Social. Consuming information via social software is not an individual endeavor, but a process of community sense-making. Social interventions seek to empower communities of users to get better at collective sense-making and promotion of helpful information. Some of these interventions may involve platform actions — whatever one thinks of a recent Facebook proposal to identify knowledgeable members in Facebook groups, it is clearly a social intervention meant to aid in collective sense-making. Other interventions may not involve platforms at all — teaching members of communities to correct error effectively, for example, does not require any additional platform tools, but may have substantial impact. Teaching experts to communicate more effectively on social media may bring specific expertise in to communities which desire it, and teaching community leaders the basics of a given subject can provide expertise to those with influence.
The Intervention Chain
People sometimes argue where interventions should be applied. For instance, there is a valid argument that deplatforming figures that are repeatedly deceptive may do more net good than interface interventions or media literacy. Likewise, many scholars point out without strengthening impacted communities or addressing underlying social drivers of bad information little progress can be made.

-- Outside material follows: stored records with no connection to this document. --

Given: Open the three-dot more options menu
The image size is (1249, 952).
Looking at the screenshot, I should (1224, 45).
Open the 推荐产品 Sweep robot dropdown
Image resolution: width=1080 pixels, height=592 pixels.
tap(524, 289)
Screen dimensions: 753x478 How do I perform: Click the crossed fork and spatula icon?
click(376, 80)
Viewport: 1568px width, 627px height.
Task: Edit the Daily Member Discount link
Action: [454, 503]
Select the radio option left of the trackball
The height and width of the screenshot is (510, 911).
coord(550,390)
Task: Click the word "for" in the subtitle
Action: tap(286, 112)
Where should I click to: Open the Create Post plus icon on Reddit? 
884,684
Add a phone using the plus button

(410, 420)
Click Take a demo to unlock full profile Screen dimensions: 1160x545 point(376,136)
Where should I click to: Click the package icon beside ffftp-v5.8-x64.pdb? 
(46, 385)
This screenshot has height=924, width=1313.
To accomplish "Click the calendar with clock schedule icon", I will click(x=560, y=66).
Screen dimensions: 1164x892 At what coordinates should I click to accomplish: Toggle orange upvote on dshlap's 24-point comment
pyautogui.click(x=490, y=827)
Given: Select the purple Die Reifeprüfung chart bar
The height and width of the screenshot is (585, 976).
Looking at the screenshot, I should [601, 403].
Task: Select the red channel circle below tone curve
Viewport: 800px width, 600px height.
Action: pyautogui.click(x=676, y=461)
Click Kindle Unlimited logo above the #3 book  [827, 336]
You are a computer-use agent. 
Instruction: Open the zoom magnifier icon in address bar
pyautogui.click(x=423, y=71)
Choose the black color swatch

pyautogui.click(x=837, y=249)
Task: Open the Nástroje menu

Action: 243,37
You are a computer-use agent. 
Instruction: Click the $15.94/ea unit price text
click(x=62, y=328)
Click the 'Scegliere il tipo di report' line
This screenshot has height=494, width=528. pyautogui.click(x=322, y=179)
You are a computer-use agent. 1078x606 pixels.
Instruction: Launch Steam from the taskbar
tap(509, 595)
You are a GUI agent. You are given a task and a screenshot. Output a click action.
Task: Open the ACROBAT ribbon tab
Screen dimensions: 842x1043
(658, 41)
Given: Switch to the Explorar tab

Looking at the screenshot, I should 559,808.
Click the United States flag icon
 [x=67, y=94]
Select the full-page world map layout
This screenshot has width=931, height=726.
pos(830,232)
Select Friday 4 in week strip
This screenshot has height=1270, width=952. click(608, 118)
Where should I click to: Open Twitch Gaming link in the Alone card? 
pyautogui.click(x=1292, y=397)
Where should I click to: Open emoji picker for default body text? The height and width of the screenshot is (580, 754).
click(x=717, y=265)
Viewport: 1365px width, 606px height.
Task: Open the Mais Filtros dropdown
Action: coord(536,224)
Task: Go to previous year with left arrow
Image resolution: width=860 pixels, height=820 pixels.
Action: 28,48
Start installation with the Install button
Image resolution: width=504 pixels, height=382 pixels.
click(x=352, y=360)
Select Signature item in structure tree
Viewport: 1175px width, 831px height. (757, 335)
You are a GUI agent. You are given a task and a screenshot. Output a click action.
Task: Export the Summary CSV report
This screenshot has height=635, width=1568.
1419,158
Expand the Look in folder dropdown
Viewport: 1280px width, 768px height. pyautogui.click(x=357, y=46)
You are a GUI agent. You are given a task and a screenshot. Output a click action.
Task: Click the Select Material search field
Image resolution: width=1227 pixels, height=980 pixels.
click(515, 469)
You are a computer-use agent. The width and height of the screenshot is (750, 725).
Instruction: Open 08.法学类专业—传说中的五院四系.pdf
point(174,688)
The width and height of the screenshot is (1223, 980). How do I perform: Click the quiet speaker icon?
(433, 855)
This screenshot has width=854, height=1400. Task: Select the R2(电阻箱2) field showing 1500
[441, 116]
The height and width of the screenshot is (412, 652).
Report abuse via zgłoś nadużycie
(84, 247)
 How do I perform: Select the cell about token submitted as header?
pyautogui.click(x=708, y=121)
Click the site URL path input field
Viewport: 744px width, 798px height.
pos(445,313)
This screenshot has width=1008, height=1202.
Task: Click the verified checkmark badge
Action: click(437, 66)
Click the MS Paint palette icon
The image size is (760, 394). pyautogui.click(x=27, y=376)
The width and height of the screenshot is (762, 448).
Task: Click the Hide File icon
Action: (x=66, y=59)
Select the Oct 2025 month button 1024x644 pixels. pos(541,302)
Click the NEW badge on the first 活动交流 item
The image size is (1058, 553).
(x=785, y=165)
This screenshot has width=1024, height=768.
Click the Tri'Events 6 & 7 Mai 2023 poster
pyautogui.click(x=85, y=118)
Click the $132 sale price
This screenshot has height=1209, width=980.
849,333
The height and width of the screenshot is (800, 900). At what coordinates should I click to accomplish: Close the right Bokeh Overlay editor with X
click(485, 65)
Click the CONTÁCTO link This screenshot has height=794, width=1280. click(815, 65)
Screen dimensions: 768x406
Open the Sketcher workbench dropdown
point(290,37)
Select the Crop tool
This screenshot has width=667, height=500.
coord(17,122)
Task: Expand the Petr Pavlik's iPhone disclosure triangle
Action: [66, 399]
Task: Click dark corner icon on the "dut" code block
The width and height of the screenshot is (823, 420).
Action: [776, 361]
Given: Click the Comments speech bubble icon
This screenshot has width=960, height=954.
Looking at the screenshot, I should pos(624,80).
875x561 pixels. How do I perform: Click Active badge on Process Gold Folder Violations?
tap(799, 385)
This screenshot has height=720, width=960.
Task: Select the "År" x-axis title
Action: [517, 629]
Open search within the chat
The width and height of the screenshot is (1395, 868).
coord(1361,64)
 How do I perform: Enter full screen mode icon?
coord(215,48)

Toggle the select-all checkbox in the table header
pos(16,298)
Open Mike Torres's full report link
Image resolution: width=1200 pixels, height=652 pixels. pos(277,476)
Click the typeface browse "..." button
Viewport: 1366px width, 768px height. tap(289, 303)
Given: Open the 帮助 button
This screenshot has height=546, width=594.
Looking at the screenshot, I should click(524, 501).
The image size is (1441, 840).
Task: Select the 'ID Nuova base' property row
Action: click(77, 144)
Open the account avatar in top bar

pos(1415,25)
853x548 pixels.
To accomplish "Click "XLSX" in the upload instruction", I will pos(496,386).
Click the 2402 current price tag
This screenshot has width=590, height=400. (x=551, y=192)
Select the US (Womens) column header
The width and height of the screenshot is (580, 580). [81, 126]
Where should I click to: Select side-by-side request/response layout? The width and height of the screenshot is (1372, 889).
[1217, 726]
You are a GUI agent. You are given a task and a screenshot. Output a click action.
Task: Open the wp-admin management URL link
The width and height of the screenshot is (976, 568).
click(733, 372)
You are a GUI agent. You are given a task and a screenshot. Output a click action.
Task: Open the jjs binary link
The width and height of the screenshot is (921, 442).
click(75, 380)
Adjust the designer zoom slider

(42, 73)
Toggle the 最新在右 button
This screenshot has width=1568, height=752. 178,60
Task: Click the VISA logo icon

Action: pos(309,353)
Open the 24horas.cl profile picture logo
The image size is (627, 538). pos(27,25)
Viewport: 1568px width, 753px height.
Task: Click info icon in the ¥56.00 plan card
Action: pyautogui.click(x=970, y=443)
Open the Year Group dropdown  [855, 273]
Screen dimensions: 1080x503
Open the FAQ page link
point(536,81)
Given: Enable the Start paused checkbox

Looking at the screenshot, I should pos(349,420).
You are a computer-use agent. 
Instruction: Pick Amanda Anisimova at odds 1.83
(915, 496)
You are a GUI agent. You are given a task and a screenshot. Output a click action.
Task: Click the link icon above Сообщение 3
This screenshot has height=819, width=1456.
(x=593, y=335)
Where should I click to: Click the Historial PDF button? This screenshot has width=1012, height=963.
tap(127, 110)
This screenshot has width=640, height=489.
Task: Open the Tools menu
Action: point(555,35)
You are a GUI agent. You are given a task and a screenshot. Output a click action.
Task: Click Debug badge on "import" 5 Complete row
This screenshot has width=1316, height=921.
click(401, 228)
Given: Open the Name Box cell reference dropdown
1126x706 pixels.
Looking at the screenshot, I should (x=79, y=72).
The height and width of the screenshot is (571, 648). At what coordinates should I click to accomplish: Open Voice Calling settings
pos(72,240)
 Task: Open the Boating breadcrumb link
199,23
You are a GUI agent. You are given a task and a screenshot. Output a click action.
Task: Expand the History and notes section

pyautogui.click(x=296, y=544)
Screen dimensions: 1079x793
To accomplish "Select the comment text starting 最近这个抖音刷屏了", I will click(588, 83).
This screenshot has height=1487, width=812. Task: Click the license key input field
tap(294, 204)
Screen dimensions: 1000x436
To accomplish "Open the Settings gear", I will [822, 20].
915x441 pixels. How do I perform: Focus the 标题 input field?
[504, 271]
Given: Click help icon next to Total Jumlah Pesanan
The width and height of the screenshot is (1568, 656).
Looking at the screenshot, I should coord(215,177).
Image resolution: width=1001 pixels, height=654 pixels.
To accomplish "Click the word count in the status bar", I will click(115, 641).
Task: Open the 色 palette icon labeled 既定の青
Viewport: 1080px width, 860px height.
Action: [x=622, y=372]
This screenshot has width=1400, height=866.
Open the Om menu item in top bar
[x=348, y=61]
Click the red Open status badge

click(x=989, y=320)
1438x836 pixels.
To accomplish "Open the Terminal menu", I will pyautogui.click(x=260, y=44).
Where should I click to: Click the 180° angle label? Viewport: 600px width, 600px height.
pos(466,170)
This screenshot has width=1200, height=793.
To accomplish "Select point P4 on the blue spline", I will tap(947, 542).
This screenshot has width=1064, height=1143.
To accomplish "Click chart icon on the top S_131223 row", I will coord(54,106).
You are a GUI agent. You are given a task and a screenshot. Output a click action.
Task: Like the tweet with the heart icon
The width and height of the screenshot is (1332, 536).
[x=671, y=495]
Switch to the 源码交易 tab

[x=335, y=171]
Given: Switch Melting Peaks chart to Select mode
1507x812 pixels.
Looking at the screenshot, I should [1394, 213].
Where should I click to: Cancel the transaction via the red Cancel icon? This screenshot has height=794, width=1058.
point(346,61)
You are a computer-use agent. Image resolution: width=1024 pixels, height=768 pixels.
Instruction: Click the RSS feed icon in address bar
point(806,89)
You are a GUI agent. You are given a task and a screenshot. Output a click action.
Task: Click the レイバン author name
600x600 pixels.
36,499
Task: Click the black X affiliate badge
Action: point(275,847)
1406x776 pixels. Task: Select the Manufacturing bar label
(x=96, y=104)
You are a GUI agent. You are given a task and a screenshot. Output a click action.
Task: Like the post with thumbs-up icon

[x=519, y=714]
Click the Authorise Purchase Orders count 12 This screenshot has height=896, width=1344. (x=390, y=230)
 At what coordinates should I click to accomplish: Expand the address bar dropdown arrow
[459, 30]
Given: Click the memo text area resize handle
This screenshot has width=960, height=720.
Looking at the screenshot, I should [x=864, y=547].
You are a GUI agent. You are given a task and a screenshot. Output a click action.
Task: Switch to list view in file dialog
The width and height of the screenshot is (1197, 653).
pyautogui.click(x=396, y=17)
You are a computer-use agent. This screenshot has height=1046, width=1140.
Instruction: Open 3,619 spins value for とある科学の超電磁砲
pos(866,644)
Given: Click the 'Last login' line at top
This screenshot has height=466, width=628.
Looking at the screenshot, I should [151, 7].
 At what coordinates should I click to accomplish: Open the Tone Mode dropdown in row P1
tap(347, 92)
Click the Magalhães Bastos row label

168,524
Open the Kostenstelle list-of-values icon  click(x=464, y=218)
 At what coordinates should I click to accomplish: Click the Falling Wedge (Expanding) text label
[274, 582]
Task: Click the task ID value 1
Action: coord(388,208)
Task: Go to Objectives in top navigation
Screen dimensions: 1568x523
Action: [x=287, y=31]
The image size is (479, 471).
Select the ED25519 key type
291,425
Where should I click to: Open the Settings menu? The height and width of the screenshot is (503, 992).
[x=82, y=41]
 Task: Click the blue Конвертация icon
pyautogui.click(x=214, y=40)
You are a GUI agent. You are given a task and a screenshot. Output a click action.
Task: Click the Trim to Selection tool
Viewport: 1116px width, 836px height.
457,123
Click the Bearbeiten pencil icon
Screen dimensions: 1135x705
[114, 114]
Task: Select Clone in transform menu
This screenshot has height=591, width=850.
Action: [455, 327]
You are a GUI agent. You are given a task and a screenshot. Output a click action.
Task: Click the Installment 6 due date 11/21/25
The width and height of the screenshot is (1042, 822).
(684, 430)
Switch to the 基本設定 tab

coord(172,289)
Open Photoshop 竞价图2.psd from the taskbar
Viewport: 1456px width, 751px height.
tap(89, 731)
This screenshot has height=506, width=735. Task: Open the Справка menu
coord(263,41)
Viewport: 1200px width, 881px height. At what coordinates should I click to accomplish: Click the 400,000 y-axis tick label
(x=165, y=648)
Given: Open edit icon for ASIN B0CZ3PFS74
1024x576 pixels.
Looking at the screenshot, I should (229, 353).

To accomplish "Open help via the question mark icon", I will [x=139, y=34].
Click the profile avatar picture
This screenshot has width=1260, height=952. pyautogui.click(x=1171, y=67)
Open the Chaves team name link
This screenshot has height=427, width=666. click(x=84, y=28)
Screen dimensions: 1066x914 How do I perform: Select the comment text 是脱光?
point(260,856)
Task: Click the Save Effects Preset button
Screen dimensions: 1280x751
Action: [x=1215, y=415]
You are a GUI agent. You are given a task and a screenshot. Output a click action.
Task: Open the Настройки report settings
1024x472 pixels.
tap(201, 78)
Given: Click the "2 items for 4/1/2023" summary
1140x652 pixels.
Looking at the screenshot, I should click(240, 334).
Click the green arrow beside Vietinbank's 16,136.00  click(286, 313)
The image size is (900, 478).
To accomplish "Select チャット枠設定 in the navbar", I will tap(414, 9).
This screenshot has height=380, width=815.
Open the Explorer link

I think it’s more helpful to see the various layers as a chain. Ultimately, the final level is always social — that’s where messages get turned (or not turned) into meaning and action. And it’s still a place where interventions are relatively unexplored.
But that doesn’t diminish the value of the other layers. Because each layer involves intensive and sometimes contentious work, it relies on the layers of intervention above to reduce the “load” it has to deal with. For instance, the choice between media literacy and moderation is a false choice. Media literacy can be made less cognitively costly for individuals to apply, but there still is a cost. If obvious bullshit is allowed to flow through the system unchecked — if, say, every third post is absolute fantasy — media literacy doesn’t stand a chance.
Likewise, proponents of social interventions often point out the flaws of the individual layer — people are social animals of course, and a technocratic “check before you share” doesn’t reckon with the immense influence of social determinants on sharing and belief. And it’s true that solutions at the individual layer are a bit of a sieve, just as are solutions in the layers above. But we need to stop seeing that as a weakness. Yes, taken individually, interventions at each layer are leaky. But by filtering out the most egregious stuff they make the layers below viable. By the time we hit social interventions, for example, we are are hopefully dealing with a smaller class of problems unsolvable by the other layers. Likewise, moderation interventions can afford to be a bit leaky (as they have to be to preserve certain social values around expression) if subsequent layers are healthy and well-resourced.
Anyway, this is my attempted contribution to get us past the endless cycle where people involved with theorizing one level explain to people theorizing the other levels why their work is not the Real Work (TM). In reality, no link in the intervention chain can function meaningfully without the others. (And yes, I am mixing a “chain” metaphor with a “layers” metaphor, but it’s a first go here.)
In a future post I hope to talk about promising interventions at each level here.